Masih menatapku, saat ia mulai mendekat kembali. Aku buru-buru pergi dari hadapan Gregory melangkahkan kaki menuju pintu. Kupikir, memang tak ada gunanya aku pergi ke mari. Hanya membuang-buang waktuku untuk mendengarkan omong kosong makhluk tak waras ini.

"Apa maksudmu Gre-" Ia menarik lenganku. Lalu tanpa aku sempat menyelesaikan perkataanku, bibir milik Gregory kembali membungkam mulutku lagi dengan ciumannya. Aku berusaha melepas pagutan ini, namun Gregory menarik pinggangku dan memperdalam ciumannya. Kecupan berulang yang begitu kasar, maka seperti itulah Gregory.

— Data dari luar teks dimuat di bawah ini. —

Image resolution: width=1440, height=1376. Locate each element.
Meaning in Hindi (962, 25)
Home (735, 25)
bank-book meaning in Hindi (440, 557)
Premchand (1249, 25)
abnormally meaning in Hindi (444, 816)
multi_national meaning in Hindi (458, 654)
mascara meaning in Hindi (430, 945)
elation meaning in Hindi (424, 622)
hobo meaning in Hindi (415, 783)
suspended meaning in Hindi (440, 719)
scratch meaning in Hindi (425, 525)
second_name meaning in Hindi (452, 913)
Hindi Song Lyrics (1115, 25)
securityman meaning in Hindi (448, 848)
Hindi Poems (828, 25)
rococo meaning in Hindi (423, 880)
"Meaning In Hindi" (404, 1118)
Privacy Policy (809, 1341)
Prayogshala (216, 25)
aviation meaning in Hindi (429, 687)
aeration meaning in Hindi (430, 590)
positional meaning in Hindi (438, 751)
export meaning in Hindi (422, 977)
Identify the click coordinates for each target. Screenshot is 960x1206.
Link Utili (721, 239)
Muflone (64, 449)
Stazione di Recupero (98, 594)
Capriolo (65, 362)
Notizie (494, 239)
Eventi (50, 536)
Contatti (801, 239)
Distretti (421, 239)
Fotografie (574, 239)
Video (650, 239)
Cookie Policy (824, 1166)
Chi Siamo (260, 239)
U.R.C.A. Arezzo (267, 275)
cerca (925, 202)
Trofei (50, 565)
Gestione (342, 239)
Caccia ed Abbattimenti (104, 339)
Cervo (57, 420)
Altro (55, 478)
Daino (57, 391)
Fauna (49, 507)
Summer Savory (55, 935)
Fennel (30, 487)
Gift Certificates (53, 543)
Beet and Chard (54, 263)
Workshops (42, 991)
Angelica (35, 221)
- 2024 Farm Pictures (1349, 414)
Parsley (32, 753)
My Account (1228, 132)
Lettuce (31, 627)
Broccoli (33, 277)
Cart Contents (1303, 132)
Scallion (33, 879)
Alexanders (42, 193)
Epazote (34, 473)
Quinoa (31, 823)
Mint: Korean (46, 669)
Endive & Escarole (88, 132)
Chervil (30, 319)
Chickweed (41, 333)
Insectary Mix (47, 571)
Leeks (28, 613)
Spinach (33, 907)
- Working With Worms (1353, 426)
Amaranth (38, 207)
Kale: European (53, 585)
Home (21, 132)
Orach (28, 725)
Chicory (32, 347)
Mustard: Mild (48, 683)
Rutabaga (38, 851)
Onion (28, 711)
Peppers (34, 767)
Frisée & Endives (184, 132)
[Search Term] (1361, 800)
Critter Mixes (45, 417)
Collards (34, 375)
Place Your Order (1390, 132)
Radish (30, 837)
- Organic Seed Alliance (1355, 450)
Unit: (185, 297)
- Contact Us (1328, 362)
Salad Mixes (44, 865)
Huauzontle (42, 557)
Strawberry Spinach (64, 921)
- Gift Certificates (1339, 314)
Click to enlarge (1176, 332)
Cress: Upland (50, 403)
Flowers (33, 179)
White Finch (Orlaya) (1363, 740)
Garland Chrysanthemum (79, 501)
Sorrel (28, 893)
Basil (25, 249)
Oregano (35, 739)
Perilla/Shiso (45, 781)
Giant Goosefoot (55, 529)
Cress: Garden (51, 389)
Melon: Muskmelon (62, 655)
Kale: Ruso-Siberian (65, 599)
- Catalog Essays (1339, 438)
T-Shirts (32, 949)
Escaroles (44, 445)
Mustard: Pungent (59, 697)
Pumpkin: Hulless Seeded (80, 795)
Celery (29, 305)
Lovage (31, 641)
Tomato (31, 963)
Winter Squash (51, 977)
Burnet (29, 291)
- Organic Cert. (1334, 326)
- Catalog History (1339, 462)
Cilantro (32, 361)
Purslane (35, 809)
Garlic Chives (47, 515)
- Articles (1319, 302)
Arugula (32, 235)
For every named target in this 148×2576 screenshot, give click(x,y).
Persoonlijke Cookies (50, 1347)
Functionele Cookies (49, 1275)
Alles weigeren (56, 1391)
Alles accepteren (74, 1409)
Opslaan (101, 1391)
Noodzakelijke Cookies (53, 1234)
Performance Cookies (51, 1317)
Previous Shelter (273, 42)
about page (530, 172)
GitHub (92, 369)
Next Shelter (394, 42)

Gregory, kenapa kau begitu memuakkan.

Kugigit bibirnya. Spontan ia mendorongku pelan. Sebelum aku pergi, kulihat ia mengusap bibirnya yang sedikit mengeluarkan darah. "Dengarkan aku baik-baik Gregory! Kau memang pria tak waras, dan aku begitu membencimu!"

"Dan aku mencintaimu sayang...."

"Dan ya, Bella. Jangan lupa esok malam. Kau akan menjadi milikku," sambungnya saat aku berada di ambang pintu.